## Activity
Every record must be copied exactly.

## Data

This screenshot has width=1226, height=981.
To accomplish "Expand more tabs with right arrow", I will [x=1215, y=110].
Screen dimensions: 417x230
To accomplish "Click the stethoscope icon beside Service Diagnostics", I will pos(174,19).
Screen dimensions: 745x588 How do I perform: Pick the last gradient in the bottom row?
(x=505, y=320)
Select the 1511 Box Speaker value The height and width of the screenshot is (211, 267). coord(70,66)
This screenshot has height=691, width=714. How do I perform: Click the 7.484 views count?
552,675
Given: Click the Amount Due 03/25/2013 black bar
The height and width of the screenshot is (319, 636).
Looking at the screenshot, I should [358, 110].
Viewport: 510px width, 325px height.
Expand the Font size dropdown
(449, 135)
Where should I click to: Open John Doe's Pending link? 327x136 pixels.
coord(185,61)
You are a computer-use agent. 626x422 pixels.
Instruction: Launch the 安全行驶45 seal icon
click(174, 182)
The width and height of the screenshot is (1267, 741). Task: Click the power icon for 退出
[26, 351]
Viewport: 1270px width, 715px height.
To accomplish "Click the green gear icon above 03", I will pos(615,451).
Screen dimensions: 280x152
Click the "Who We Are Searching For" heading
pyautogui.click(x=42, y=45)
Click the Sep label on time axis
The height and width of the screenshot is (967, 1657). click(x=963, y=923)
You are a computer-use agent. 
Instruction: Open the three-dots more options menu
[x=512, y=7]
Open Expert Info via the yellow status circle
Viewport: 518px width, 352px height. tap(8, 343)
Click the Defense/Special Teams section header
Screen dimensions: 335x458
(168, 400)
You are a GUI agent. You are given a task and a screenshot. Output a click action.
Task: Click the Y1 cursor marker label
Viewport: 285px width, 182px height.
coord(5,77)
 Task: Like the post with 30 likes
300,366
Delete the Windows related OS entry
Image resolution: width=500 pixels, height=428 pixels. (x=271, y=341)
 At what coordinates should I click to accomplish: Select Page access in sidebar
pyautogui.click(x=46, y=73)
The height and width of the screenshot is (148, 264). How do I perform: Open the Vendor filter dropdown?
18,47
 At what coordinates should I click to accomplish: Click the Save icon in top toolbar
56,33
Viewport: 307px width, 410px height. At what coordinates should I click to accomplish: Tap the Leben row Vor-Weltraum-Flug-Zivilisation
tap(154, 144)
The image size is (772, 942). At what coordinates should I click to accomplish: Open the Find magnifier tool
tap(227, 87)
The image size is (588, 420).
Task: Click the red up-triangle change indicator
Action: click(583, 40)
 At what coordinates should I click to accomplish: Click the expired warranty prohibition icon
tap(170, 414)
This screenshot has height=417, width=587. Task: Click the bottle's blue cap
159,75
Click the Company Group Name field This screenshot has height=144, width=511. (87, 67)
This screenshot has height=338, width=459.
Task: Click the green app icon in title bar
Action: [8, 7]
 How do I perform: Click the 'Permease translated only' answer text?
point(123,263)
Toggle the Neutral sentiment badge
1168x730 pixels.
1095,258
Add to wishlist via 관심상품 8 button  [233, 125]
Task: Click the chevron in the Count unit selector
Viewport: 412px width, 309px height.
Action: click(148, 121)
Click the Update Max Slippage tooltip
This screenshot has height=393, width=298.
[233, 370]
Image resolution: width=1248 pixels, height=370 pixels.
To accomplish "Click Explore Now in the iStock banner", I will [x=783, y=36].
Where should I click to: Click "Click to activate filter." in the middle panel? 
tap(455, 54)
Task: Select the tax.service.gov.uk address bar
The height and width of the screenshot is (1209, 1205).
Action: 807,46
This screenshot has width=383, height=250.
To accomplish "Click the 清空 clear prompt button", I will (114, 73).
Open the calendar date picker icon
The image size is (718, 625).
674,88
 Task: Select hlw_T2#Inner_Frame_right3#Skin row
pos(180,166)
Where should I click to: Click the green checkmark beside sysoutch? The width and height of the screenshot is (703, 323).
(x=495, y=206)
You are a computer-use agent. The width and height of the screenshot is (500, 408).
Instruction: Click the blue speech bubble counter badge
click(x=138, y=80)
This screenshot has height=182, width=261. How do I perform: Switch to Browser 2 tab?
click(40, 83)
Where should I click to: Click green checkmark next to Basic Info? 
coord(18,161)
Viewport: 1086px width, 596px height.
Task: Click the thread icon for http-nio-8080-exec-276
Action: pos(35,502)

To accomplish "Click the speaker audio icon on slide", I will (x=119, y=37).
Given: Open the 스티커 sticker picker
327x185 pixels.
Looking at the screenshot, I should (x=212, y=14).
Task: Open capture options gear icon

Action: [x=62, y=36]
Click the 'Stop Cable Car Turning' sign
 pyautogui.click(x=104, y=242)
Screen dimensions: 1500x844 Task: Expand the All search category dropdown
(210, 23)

## Reply
This screenshot has width=1226, height=981.
To accomplish "Expand more tabs with right arrow", I will [x=1215, y=110].
Screen dimensions: 417x230
To accomplish "Click the stethoscope icon beside Service Diagnostics", I will pos(174,19).
Screen dimensions: 745x588 How do I perform: Pick the last gradient in the bottom row?
(x=505, y=320)
Select the 1511 Box Speaker value The height and width of the screenshot is (211, 267). coord(70,66)
This screenshot has height=691, width=714. How do I perform: Click the 7.484 views count?
552,675
Given: Click the Amount Due 03/25/2013 black bar
The height and width of the screenshot is (319, 636).
Looking at the screenshot, I should [358, 110].
Viewport: 510px width, 325px height.
Expand the Font size dropdown
(449, 135)
Where should I click to: Open John Doe's Pending link? 327x136 pixels.
coord(185,61)
You are a computer-use agent. 626x422 pixels.
Instruction: Launch the 安全行驶45 seal icon
click(174, 182)
The width and height of the screenshot is (1267, 741). Task: Click the power icon for 退出
[26, 351]
Viewport: 1270px width, 715px height.
To accomplish "Click the green gear icon above 03", I will pos(615,451).
Screen dimensions: 280x152
Click the "Who We Are Searching For" heading
pyautogui.click(x=42, y=45)
Click the Sep label on time axis
The height and width of the screenshot is (967, 1657). click(x=963, y=923)
You are a computer-use agent. 
Instruction: Open the three-dots more options menu
[x=512, y=7]
Open Expert Info via the yellow status circle
Viewport: 518px width, 352px height. tap(8, 343)
Click the Defense/Special Teams section header
Screen dimensions: 335x458
(168, 400)
You are a GUI agent. You are given a task and a screenshot. Output a click action.
Task: Click the Y1 cursor marker label
Viewport: 285px width, 182px height.
coord(5,77)
 Task: Like the post with 30 likes
300,366
Delete the Windows related OS entry
Image resolution: width=500 pixels, height=428 pixels. (x=271, y=341)
 At what coordinates should I click to accomplish: Select Page access in sidebar
pyautogui.click(x=46, y=73)
The height and width of the screenshot is (148, 264). How do I perform: Open the Vendor filter dropdown?
18,47
 At what coordinates should I click to accomplish: Click the Save icon in top toolbar
56,33
Viewport: 307px width, 410px height. At what coordinates should I click to accomplish: Tap the Leben row Vor-Weltraum-Flug-Zivilisation
tap(154, 144)
The image size is (772, 942). At what coordinates should I click to accomplish: Open the Find magnifier tool
tap(227, 87)
The image size is (588, 420).
Task: Click the red up-triangle change indicator
Action: click(583, 40)
 At what coordinates should I click to accomplish: Click the expired warranty prohibition icon
tap(170, 414)
This screenshot has height=417, width=587. Task: Click the bottle's blue cap
159,75
Click the Company Group Name field This screenshot has height=144, width=511. (87, 67)
This screenshot has height=338, width=459.
Task: Click the green app icon in title bar
Action: [8, 7]
 How do I perform: Click the 'Permease translated only' answer text?
point(123,263)
Toggle the Neutral sentiment badge
1168x730 pixels.
1095,258
Add to wishlist via 관심상품 8 button  [233, 125]
Task: Click the chevron in the Count unit selector
Viewport: 412px width, 309px height.
Action: click(148, 121)
Click the Update Max Slippage tooltip
This screenshot has height=393, width=298.
[233, 370]
Image resolution: width=1248 pixels, height=370 pixels.
To accomplish "Click Explore Now in the iStock banner", I will [x=783, y=36].
Where should I click to: Click "Click to activate filter." in the middle panel? 
tap(455, 54)
Task: Select the tax.service.gov.uk address bar
The height and width of the screenshot is (1209, 1205).
Action: 807,46
This screenshot has width=383, height=250.
To accomplish "Click the 清空 clear prompt button", I will (114, 73).
Open the calendar date picker icon
The image size is (718, 625).
674,88
 Task: Select hlw_T2#Inner_Frame_right3#Skin row
pos(180,166)
Where should I click to: Click the green checkmark beside sysoutch? The width and height of the screenshot is (703, 323).
(x=495, y=206)
You are a computer-use agent. The width and height of the screenshot is (500, 408).
Instruction: Click the blue speech bubble counter badge
click(x=138, y=80)
This screenshot has height=182, width=261. How do I perform: Switch to Browser 2 tab?
click(40, 83)
Where should I click to: Click green checkmark next to Basic Info? 
coord(18,161)
Viewport: 1086px width, 596px height.
Task: Click the thread icon for http-nio-8080-exec-276
Action: pos(35,502)

To accomplish "Click the speaker audio icon on slide", I will (x=119, y=37).
Given: Open the 스티커 sticker picker
327x185 pixels.
Looking at the screenshot, I should (x=212, y=14).
Task: Open capture options gear icon

Action: [x=62, y=36]
Click the 'Stop Cable Car Turning' sign
 pyautogui.click(x=104, y=242)
Screen dimensions: 1500x844 Task: Expand the All search category dropdown
(210, 23)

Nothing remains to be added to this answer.